Le marché de l’emploi des cadres et jeunes diplômés

prévisions de  recrutement 2011 pour les cadres.

L'année dernière a été marquée, selon l'Apec, par une forte reprise des recrutements. Une nouvelle progression est attendue en 2011 dans tous les secteurs, dont seuls les jeunes diplômés profiteront peu.

Dans un marché de l'emploi qui globalement demeure déprimé, celui des cadres fait désormais figure d'exception. Après une année 2009 désastreuse, la tendance s'est brutalement inversée en 2010. «Avec 164.600 recrutements, soit une hausse de 15%, l'année a été bien meilleure que prévu», a annoncé, hier, Jacky Chatelain, directeur général de l'Association pour l'emploi des cadres (Apec).

Selon lui, ce résultat inattendu, qui a entraîné 16.400 créations nettes d'emplois (500 seulement en 2009), s'explique en grande partie par la prudence dont les entreprises avaient fait preuve dans leurs prévisions d'embauches, fin 2009, en raison du contexte économique.

Cette reprise devrait se poursuivre.

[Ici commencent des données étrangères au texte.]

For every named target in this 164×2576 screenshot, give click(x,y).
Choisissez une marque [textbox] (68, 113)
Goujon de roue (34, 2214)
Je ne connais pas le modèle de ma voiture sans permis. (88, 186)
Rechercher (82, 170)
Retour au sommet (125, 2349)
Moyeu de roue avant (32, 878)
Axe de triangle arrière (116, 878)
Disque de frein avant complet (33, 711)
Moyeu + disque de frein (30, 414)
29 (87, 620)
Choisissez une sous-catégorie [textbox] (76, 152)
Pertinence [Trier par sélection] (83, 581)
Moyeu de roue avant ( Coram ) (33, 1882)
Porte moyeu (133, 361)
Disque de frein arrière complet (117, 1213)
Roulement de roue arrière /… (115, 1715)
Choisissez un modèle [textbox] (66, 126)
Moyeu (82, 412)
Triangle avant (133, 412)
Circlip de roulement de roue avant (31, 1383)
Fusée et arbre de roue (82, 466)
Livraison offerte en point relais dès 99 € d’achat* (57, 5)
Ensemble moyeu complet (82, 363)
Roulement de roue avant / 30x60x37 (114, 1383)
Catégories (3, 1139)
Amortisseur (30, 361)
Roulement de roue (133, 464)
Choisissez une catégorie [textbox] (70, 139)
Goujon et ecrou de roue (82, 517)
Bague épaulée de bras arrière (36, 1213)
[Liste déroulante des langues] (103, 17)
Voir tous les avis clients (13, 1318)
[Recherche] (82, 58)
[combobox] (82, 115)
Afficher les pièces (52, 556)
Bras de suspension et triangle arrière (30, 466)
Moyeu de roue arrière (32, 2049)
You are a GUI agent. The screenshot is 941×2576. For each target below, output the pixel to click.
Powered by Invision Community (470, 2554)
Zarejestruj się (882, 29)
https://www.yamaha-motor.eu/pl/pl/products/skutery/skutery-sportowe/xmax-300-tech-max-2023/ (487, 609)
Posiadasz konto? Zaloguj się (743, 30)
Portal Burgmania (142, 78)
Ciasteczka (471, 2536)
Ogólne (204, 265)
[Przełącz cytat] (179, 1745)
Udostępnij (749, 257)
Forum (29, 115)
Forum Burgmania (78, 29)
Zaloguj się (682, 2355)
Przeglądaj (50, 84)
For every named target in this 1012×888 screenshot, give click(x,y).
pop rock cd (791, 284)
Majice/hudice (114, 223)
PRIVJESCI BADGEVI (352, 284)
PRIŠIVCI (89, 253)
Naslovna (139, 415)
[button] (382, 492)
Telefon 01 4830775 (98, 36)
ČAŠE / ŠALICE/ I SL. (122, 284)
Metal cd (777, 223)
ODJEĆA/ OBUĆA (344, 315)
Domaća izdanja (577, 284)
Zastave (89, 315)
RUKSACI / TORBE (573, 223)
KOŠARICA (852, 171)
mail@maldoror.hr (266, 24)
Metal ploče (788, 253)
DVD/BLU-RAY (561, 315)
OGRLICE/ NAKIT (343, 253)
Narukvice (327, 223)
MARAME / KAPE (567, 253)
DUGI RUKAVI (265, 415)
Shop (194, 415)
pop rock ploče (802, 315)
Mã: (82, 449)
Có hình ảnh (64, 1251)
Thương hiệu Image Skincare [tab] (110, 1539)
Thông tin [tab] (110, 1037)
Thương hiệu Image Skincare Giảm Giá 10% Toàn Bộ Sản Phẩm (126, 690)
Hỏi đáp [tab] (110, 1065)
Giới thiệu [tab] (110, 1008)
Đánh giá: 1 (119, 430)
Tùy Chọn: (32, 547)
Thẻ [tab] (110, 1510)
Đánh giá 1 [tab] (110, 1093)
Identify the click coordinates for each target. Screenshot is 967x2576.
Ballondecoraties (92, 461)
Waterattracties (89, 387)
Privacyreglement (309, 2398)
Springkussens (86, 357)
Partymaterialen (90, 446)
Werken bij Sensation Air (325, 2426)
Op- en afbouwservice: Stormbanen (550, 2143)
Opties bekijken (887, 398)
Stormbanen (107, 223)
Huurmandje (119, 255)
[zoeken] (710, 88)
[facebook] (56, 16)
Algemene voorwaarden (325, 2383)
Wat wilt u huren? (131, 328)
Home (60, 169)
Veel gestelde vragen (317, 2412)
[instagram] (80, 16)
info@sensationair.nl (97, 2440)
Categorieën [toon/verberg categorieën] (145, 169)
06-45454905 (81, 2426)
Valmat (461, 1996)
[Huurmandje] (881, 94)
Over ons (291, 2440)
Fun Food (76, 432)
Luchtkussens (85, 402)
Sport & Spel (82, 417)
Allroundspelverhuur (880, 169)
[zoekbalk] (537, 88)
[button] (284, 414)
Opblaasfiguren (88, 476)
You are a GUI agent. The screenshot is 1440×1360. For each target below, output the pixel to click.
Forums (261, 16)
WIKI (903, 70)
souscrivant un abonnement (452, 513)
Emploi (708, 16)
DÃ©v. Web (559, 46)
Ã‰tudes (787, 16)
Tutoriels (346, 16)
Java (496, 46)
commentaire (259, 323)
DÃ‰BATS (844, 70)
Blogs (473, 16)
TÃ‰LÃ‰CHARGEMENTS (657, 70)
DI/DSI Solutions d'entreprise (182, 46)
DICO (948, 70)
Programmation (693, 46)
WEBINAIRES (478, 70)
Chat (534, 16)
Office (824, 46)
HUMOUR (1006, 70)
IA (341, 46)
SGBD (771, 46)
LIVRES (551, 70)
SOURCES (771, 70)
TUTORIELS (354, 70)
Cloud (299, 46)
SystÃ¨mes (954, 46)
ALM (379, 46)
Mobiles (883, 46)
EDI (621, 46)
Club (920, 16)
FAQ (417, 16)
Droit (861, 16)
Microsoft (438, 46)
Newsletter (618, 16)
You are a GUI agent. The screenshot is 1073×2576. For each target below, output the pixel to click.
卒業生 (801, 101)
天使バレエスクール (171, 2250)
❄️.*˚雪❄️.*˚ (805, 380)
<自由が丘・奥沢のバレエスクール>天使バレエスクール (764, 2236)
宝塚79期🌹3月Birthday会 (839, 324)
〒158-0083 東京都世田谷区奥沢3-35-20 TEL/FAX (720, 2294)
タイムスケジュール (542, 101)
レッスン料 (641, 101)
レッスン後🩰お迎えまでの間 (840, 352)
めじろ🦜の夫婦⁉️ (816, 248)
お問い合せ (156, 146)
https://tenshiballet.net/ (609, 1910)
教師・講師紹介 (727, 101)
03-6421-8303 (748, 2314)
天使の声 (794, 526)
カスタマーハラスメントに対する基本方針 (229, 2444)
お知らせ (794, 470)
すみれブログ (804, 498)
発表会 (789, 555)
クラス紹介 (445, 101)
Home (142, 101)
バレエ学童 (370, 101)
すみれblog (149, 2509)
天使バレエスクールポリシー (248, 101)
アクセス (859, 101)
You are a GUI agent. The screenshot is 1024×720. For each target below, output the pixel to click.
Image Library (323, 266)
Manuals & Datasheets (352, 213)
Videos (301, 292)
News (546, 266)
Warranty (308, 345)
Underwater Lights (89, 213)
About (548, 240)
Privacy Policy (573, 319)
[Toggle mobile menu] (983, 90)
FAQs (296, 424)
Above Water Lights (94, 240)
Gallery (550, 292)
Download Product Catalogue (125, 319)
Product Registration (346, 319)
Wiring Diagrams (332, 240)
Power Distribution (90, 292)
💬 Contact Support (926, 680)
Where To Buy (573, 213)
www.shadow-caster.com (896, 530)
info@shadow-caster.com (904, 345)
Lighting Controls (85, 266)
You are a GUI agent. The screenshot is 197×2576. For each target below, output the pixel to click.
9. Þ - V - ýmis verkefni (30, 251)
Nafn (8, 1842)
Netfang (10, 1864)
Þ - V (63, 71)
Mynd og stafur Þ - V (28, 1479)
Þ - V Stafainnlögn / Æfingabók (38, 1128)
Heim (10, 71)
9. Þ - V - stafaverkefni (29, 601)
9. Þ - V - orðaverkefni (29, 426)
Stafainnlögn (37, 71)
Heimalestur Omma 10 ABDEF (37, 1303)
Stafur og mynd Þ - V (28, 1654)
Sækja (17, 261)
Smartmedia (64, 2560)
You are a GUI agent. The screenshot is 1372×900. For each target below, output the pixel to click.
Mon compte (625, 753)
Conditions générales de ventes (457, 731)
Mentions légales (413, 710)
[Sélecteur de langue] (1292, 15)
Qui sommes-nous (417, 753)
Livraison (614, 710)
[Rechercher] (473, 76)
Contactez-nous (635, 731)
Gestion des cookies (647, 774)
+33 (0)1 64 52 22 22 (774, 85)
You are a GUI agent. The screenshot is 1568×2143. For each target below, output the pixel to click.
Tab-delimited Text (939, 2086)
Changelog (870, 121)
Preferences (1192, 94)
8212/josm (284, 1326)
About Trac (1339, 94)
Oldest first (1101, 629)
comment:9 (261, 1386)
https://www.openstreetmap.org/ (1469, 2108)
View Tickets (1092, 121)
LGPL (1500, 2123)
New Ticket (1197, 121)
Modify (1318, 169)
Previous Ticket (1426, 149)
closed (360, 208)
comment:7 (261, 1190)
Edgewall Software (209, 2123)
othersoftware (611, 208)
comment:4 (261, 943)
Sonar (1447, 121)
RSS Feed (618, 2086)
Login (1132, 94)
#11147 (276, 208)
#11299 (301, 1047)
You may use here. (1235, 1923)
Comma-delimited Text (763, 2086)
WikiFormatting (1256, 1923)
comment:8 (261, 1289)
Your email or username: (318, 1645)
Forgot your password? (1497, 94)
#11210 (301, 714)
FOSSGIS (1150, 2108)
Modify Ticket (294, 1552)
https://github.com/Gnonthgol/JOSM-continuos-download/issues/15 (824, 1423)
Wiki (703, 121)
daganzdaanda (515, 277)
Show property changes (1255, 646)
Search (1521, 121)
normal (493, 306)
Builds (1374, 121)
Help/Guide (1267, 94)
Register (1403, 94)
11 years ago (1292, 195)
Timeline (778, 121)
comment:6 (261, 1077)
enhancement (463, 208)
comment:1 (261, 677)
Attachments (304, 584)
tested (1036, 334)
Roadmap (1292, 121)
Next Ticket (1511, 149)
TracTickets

Selon l'enquête annuelle de l'Apec, les embauches de cols blancs en 2011 oscilleraient entre 169.000 (+3%) et 181.000 (+10%). «La fourchette haute est la plus probable, car il existe une forte corrélation entre l'emploi des cadres et les investissements des entreprises, souligne Jacky Chatelain. À cet égard, les pôles de compétitivité, le crédit impôt-recherche et la régénération du tissu économique dans les hautes technologies ont un effet positif.» Fait notable: alors que depuis le début de la crise les intentions d'embauche des entreprises portaient surtout sur le remplacement de départs, deux sur trois au premier trimestre 2011 concernent des créations de postes. À l'exception de la construction, tous les secteurs connaîtraient cette année une hausse des recrutements, en particulier l'industrie et les services.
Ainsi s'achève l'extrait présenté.